▸ DATA UNDER STUDY

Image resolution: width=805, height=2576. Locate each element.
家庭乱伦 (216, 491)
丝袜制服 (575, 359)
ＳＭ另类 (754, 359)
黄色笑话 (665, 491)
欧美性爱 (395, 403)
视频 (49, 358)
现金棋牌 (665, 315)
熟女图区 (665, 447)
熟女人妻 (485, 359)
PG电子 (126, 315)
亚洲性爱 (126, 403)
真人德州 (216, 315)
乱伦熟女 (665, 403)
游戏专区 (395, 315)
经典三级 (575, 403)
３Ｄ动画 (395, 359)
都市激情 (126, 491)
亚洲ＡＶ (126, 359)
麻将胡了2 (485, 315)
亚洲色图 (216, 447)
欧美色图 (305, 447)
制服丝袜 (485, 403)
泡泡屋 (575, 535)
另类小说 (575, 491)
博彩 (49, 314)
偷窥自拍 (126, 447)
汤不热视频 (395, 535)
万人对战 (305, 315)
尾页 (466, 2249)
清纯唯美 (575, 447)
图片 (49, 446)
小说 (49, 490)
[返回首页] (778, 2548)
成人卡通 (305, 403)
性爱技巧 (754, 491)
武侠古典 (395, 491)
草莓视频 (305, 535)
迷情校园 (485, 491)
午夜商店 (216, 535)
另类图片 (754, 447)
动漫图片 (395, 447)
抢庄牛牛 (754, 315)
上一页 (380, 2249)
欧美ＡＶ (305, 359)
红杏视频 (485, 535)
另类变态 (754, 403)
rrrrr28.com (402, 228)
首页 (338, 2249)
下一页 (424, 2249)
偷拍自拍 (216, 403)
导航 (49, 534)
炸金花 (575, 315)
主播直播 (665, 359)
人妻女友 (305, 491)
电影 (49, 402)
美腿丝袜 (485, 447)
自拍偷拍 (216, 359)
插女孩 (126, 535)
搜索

▸ WHAT YOU HAVE TO DO
Restate the data above word for word, omitting nothing.

▸ COMPLETED TASK
Image resolution: width=805, height=2576. Locate each element.
家庭乱伦 (216, 491)
丝袜制服 (575, 359)
ＳＭ另类 (754, 359)
黄色笑话 (665, 491)
欧美性爱 (395, 403)
视频 (49, 358)
现金棋牌 (665, 315)
熟女图区 (665, 447)
熟女人妻 (485, 359)
PG电子 (126, 315)
亚洲性爱 (126, 403)
真人德州 (216, 315)
乱伦熟女 (665, 403)
游戏专区 (395, 315)
经典三级 (575, 403)
３Ｄ动画 (395, 359)
都市激情 (126, 491)
亚洲ＡＶ (126, 359)
麻将胡了2 (485, 315)
亚洲色图 (216, 447)
欧美色图 (305, 447)
制服丝袜 (485, 403)
泡泡屋 (575, 535)
另类小说 (575, 491)
博彩 (49, 314)
偷窥自拍 (126, 447)
汤不热视频 (395, 535)
万人对战 (305, 315)
尾页 (466, 2249)
清纯唯美 (575, 447)
图片 (49, 446)
小说 (49, 490)
[返回首页] (778, 2548)
成人卡通 (305, 403)
性爱技巧 (754, 491)
武侠古典 (395, 491)
草莓视频 (305, 535)
迷情校园 (485, 491)
午夜商店 (216, 535)
另类图片 (754, 447)
动漫图片 (395, 447)
抢庄牛牛 (754, 315)
上一页 (380, 2249)
欧美ＡＶ (305, 359)
红杏视频 (485, 535)
另类变态 (754, 403)
rrrrr28.com (402, 228)
首页 (338, 2249)
下一页 (424, 2249)
偷拍自拍 (216, 403)
导航 (49, 534)
炸金花 (575, 315)
主播直播 (665, 359)
人妻女友 (305, 491)
电影 (49, 402)
美腿丝袜 (485, 447)
自拍偷拍 (216, 359)
插女孩 (126, 535)
搜索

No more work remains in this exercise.